Ao nos propor justamente
isso, ele também nos ajuda a compreender de um modo novo a palavra do Senhor.
Naturalmente, ele fala pouco ou nada de si, mas mesmo assim nos permite
entrever algo da sua vida interior. Quando Nicolas Diat lhe pergunta: "Ao
longo da sua vida, o senhor se deu conta algumas vezes de que as palavras foram
se tornando demasiadamente inoportunas, pesadas e ruidosas?". Ele
responde: "Em minhas orações e em minha vida interior, sempre senti a
necessidade de um silêncio mais profundo e completo [...].
Os dias de solidão, de
silêncio e de jejum absoluto foram um grande alento, uma graça incrível, uma
lenta purificação e um encontro pessoal com Deus [...]. Os dias de solidão, de
silêncio e jejum, alimentado apenas pela Palavra de Deus, permitem ao homem
estabelecer sua vida sobre o essencial" (Pensamento 134). Nessas linhas
revela-se a fonte de vida do cardeal, fonte que confere à sua palavra uma
profundidade interior. Essa é a base que lhe permite reconhecer os perigos que
continuamente ameaçam a vida espiritual, especialmente a de padres e bispos,
ameaçando assim a própria Igreja, na qual, com não pouca frequência, em lugar
da Palavra introduz-se uma verbosidade em que se dissolve a grandeza da
Palavra.
Gostaria de citar uma
frase que pode servir de começo para o exame de consciência de qualquer bispo:
"Pode suceder que um sacerdote bom e piedoso, uma vez elevado à dignidade
episcopal, descambe rapidamente na mediocridade e no desejo de ser bem-sucedido
nos negócios mundanos. Sobrecarregado pelo peso de seus encargos, agitado pela
vontade de agradar, preocupado com seu poder, autoridade e as necessidades
materiais de seu ofício, gradualmente ele se esgota" (Pensamento 15). O
cardeal Sarah é um mestre espiritual que fala a partir da sua profunda
permanência silenciosa junto ao Senhor, fala a partir da sua profunda unidade
com Ele, e, assim, tem realmente algo a dizer a cada um de nós.

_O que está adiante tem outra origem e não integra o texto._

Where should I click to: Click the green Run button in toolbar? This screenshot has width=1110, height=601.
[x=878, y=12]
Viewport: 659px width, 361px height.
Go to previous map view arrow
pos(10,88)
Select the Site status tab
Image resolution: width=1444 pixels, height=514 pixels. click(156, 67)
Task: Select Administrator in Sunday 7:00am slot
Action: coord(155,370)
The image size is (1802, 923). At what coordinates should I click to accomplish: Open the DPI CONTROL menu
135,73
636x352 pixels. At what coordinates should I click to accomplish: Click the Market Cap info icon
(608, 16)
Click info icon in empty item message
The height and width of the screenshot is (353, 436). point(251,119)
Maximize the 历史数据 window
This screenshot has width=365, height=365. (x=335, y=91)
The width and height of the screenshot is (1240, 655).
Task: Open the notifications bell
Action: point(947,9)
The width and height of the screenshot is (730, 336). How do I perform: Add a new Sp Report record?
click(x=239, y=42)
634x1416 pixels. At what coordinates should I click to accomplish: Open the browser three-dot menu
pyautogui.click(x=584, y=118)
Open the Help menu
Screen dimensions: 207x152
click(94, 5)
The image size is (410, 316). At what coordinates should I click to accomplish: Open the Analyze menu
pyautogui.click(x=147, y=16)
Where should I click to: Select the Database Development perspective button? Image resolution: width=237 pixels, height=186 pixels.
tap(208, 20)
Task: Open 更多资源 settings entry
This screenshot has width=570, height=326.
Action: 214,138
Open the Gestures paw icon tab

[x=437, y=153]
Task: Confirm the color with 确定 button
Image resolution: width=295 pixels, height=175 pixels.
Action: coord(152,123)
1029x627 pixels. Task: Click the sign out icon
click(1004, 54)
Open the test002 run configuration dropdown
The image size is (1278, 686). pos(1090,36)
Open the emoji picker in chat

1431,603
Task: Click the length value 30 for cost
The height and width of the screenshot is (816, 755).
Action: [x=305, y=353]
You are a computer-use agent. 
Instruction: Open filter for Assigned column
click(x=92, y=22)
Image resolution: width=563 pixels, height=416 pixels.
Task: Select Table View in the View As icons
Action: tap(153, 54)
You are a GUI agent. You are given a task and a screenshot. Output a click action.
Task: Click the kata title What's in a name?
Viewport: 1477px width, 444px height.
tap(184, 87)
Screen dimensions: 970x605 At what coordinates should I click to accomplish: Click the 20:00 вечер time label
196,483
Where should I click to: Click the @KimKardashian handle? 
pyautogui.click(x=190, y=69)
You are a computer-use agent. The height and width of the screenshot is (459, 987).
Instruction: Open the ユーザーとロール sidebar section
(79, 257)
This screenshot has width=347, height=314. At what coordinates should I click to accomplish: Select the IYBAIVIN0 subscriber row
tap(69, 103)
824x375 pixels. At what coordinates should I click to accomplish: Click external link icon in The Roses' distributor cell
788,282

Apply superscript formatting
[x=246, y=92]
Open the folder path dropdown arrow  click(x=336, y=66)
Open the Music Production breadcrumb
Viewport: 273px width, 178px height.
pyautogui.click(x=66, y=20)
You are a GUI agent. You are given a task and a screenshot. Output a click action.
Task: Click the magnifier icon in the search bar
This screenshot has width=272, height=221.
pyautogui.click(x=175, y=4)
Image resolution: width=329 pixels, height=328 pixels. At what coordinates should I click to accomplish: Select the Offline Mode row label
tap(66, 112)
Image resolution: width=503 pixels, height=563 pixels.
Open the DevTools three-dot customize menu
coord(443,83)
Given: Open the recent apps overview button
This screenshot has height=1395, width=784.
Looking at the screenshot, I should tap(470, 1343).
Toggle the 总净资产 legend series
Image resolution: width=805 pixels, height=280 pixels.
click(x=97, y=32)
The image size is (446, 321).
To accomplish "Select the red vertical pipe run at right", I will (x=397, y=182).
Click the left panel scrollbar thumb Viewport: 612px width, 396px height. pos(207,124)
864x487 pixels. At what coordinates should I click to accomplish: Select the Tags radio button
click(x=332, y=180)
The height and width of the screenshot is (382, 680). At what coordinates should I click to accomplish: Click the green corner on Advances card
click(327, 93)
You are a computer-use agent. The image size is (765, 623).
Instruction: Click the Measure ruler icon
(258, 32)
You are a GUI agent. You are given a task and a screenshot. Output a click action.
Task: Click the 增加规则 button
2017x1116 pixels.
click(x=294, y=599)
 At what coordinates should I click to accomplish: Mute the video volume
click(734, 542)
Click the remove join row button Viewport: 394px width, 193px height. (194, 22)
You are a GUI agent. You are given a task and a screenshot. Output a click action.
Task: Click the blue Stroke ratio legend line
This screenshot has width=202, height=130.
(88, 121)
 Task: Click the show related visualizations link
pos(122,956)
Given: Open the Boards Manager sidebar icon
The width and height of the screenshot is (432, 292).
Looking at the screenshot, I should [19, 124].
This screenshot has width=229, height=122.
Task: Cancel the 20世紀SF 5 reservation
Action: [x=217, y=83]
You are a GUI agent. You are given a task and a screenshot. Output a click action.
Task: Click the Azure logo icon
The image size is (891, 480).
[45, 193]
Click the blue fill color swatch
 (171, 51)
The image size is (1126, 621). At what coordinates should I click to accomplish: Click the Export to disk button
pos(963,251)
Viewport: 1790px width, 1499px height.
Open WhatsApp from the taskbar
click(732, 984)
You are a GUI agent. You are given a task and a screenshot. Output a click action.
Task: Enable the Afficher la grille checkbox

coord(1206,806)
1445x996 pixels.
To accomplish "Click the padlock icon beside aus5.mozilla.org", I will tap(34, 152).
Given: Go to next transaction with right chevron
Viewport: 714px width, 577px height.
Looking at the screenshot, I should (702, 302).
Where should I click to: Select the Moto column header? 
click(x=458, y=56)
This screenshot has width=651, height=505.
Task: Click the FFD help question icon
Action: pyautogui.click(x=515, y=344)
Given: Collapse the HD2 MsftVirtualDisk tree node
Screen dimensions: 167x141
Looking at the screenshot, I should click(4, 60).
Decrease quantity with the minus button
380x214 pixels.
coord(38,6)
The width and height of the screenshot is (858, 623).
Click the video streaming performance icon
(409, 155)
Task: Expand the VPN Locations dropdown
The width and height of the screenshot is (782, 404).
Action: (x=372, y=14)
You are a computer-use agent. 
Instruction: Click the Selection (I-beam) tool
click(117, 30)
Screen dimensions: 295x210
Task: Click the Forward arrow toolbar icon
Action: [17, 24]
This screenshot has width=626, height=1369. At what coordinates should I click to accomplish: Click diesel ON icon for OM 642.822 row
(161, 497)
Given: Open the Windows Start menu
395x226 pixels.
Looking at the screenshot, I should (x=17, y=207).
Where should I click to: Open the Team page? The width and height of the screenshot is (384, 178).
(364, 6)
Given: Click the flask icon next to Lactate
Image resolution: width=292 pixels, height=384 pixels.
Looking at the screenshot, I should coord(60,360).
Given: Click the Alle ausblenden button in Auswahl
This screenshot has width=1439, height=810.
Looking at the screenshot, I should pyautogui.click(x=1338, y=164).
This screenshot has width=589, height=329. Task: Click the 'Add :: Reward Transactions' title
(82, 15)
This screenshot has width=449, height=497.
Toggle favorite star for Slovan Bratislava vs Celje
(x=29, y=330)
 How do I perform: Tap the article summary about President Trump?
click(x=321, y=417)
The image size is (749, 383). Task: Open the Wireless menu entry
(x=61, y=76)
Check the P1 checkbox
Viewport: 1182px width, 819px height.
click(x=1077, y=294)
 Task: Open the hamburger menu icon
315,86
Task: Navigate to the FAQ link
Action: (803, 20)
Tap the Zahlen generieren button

Devemos ser gratos ao papa Francisco por ter
posto tal mestre espiritual à frente da Congregação que é responsável pela
celebração da liturgia na Igreja. Na liturgia, como na interpretação da Sagrada
Escritura, também é necessária uma competência específica. No entanto, também
na liturgia pode acontecer que o conhecimento especializado acabe por ignorar o
essencial, caso não se fundamente numa profunda unidade interior com a Igreja
orante, que aprende sempre de novo, com o próprio Senhor, o que é a adoração.
Com o cardeal Sarah, um mestre de silêncio e de oração interior, a liturgia
está em boas mãos.
Bento
XVI, Papa Emérito Cidade do Vaticano, Semana da Páscoa de 2017.